• **Data provided**

>>

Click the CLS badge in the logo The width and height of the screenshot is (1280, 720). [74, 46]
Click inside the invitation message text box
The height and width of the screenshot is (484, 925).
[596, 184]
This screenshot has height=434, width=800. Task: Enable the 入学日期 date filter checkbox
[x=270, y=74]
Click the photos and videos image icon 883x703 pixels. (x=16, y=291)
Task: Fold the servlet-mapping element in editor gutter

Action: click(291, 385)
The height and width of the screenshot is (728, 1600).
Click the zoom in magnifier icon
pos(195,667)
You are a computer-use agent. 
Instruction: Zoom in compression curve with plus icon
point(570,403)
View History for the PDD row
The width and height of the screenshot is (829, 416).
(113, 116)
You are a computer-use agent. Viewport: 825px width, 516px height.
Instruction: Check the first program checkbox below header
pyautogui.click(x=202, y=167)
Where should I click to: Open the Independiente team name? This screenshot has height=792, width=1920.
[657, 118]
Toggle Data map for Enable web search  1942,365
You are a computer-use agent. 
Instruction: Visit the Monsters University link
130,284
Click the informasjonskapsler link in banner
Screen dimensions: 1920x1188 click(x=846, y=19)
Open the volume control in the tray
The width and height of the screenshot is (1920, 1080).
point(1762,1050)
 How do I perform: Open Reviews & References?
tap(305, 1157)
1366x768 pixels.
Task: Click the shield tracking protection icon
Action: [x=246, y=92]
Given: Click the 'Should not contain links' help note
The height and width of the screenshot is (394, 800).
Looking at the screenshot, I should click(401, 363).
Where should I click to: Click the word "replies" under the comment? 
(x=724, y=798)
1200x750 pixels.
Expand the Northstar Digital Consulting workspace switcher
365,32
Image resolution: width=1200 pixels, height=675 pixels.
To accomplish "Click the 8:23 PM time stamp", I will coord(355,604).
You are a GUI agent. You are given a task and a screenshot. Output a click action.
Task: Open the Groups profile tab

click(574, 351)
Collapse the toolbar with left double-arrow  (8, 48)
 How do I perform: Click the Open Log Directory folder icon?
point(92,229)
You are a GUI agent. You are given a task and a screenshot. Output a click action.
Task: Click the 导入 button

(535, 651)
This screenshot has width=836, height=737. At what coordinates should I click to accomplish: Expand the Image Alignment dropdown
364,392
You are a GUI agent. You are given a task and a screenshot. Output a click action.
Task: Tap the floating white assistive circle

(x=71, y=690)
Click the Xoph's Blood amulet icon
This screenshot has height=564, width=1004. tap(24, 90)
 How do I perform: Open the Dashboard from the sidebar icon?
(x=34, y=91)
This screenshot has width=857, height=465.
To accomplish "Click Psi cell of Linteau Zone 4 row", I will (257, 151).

<<

• **The problem**
Set down, word for word, the lines of the listing above, starting at the line containing "How do I perform: Click" and ending at the line containing "(x=34, y=91)", with both of those lines included.

• **Exercise answer**
 How do I perform: Click the Open Log Directory folder icon?
point(92,229)
You are a GUI agent. You are given a task and a screenshot. Output a click action.
Task: Click the 导入 button

(535, 651)
This screenshot has width=836, height=737. At what coordinates should I click to accomplish: Expand the Image Alignment dropdown
364,392
You are a GUI agent. You are given a task and a screenshot. Output a click action.
Task: Tap the floating white assistive circle

(x=71, y=690)
Click the Xoph's Blood amulet icon
This screenshot has height=564, width=1004. tap(24, 90)
 How do I perform: Open the Dashboard from the sidebar icon?
(x=34, y=91)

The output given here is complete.